- Original author: Microsoft
- Initial release: 12 April 2011; 14 years ago
- Operating system: Windows 11; Windows 10; Windows 8; Windows 8.1; Windows 7; Windows Server 2003; Windows Vista; Windows XP
- Platform: IA-32 and x86-64
- Type: Virus scanner
- License: Freeware for development and test purposes
- Website: learn.microsoft.com/en-us/defender-endpoint/safety-scanner-download

= Microsoft Safety Scanner =

Virus scan utility

Microsoft Safety Scanner is a free time-limited virus scan utility similar to the Windows Malicious Software Removal Tool. It is used to scan a system for computer viruses and other forms of malware. It was released on 15 April 2011, following the discontinuation of the Windows Live OneCare Safety Scanner.
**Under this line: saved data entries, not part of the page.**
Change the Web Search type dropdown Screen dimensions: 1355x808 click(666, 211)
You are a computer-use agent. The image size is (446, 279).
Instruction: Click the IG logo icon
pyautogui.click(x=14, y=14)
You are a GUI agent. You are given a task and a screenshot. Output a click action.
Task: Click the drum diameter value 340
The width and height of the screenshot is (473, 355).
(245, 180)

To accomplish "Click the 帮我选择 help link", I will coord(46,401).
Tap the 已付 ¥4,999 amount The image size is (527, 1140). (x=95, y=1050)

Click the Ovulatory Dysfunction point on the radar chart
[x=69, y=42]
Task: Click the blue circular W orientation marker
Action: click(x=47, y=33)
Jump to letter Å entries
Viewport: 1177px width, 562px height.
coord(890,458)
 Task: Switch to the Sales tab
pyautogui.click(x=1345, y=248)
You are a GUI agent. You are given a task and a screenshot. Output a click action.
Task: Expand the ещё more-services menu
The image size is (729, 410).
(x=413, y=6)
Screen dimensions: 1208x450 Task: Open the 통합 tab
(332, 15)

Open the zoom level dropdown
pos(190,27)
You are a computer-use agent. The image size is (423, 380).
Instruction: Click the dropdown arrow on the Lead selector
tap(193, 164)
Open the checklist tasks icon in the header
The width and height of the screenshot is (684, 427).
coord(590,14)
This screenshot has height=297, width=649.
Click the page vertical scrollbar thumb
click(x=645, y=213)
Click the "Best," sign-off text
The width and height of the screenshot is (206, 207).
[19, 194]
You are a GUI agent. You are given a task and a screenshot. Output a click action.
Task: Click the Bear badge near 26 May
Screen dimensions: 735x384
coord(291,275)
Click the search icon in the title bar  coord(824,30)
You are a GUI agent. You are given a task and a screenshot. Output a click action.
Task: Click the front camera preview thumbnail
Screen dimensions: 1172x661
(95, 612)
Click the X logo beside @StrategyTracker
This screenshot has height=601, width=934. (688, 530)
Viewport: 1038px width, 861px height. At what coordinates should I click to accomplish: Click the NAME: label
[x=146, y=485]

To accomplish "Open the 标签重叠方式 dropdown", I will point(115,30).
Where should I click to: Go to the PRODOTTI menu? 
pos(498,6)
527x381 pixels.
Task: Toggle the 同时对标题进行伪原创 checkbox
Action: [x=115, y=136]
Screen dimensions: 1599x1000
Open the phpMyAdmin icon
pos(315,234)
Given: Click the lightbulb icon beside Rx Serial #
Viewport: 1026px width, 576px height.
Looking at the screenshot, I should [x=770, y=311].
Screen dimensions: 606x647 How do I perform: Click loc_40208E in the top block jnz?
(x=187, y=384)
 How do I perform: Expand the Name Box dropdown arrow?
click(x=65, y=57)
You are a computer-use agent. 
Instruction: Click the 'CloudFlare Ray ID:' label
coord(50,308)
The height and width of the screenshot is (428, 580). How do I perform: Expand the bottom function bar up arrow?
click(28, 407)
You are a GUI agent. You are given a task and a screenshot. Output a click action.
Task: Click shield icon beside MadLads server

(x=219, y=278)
It is used as a more rigorous second opinion in cases where daily-use programs are suspected to have missed an infection. It is not intended to be used as a replacement for these tools, as it does not provide real-time protection, cannot update its malware definitions, and expires after ten days. Before they were discontinued, Microsoft Safety Scanner originally used the same detection engine and malware definitions as Microsoft Security Essentials and Microsoft Forefront Endpoint Protection. It now uses the same "security intelligence updates" as Microsoft Defender Antivirus.

==License restriction==
As of 24 July 2011, Microsoft Safety Scanner's end-user license agreement permits personal usage of one copy for the development and testing of user programs.